# Notebook for ML methods

We use simple grid search approach to find optimal parameters for all methods:
* KNeighborsClassifier
* LogisticRegression
* SVC
* GaussianNB
* Decision Tree
* Random Forest

Table for comparation will be cteated at the end of this notebook and logs as well. 

In [None]:
import os
import random
import numpy as np
import pandas as pd
import matplotlib.pyplot as plt

from os.path import join as p_join

##################################
## GLOBAL SETTINGS ###############
##################################
plt.rcParams["figure.figsize"] = (12, 8)

def seed_all(seed=42):

    random.seed(seed)
    np.random.seed(seed)
    print("[ Using Seed : ", seed, " ]")

####################################
#####   SEED ALL EXPERIMENTS   #####
####################################
seed_all()

In [None]:
import sys
sys.path.append("../..") # Adds higher directory to python modules path.
from utils import utils

In [None]:
L_PARAMETR = 1.6         # Set L parametr to create dataset
data_path = p_join('..', '..', 'data')
FOLDERS = [p_join(os.path.abspath(data_path), item)
           for item in os.listdir(data_path) if f'L={L_PARAMETR}' in item]              

In [None]:
###############################
##### IMPORT ML METHODS   #####
###############################
from sklearn.neighbors import KNeighborsClassifier
from sklearn import svm
from sklearn.naive_bayes import GaussianNB
from sklearn.linear_model import LogisticRegression
from sklearn.linear_model import SGDClassifier
from sklearn.tree import DecisionTreeClassifier
from sklearn.ensemble import RandomForestClassifier


#################################
####### GLOBAL CONFIG ###########
#################################
CONFIG = {'scoring': ['accuracy', 'f1_macro'],
          'cv': 5,
          'n_jobs': -1}

### Create dataset

In [None]:
X, Y = utils.create_dataset(FOLDERS)
X = utils.normalize_data(X)

### Try `KNeighborsClassifier` Grid Search

In [None]:
params = {'n_neighbors': [3, 5, 7, 9], 'weights':['uniform', 'distance']}
knn_grid_search_res = utils.greed_searc_cv(KNeighborsClassifier(),
                                           params,
                                           CONFIG,
                                           X, Y)

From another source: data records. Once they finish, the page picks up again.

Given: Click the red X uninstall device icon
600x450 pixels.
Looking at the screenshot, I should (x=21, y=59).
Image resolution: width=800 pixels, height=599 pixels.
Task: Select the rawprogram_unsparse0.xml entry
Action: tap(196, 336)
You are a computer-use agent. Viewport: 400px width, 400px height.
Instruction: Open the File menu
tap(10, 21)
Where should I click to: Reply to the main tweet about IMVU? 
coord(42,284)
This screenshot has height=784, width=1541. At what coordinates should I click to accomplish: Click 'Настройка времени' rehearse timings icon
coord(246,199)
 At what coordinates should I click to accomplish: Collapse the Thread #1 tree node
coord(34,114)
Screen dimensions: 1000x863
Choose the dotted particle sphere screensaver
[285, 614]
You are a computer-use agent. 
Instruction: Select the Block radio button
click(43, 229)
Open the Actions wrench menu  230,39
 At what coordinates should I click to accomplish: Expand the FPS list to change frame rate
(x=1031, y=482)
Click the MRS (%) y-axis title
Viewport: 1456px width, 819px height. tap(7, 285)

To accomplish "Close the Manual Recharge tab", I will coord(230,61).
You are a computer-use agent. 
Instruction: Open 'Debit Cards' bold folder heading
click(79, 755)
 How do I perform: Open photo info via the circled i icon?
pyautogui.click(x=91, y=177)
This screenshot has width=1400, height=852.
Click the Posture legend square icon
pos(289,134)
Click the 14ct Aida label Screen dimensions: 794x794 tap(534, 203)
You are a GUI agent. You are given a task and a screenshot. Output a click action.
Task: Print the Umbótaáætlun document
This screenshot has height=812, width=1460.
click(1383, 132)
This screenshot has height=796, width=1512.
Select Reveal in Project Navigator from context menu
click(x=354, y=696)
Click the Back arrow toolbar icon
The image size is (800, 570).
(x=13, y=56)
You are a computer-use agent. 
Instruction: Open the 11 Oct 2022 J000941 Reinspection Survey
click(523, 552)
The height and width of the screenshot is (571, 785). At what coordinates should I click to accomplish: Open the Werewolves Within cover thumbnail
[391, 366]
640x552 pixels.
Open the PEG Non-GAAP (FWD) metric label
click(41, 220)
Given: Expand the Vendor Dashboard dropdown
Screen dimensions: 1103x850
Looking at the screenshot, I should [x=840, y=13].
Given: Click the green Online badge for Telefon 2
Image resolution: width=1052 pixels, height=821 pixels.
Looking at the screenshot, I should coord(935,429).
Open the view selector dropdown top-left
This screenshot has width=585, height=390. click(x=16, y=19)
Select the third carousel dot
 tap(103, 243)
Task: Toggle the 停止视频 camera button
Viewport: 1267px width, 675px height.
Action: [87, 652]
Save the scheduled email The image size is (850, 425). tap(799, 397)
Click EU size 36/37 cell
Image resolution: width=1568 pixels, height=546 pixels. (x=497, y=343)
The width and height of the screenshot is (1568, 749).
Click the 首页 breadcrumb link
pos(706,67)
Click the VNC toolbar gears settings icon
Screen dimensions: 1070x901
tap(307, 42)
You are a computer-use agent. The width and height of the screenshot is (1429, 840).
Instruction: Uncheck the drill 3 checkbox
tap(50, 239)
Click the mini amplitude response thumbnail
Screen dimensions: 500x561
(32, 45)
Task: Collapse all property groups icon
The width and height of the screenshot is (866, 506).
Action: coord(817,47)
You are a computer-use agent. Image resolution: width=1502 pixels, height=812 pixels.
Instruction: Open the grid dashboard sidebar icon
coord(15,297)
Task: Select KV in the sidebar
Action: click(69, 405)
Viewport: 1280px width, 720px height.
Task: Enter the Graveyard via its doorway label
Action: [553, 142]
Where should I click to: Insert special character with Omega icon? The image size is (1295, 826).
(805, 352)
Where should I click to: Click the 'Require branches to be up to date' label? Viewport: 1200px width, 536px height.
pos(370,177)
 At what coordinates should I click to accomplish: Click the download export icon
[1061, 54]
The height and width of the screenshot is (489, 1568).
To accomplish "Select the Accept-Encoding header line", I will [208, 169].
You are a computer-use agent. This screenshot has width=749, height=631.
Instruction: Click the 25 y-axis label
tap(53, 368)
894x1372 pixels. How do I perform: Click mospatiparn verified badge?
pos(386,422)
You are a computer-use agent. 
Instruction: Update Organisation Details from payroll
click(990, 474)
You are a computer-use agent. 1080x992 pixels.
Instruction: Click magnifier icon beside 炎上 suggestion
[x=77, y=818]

### Try `LogisticRegression` Grid Search

In [None]:
params = [{'penalty': ['l1', 'l2'],
          'C': [1/i for i in range(1, 20, 3)],
          'solver': ['saga'],
          'max_iter': [2000]},
          {'penalty': ['elasticnet'],
           'C': [1/i for i in range(1, 20, 3)],
           'solver': ['saga'],
           'l1_ratio': np.linspace(0, 1, 5),
           'max_iter': [2000]}
         ]

log_reg_grid_search_res = utils.greed_searc_cv(LogisticRegression(),
                                               params,
                                               CONFIG,
                                               X, Y)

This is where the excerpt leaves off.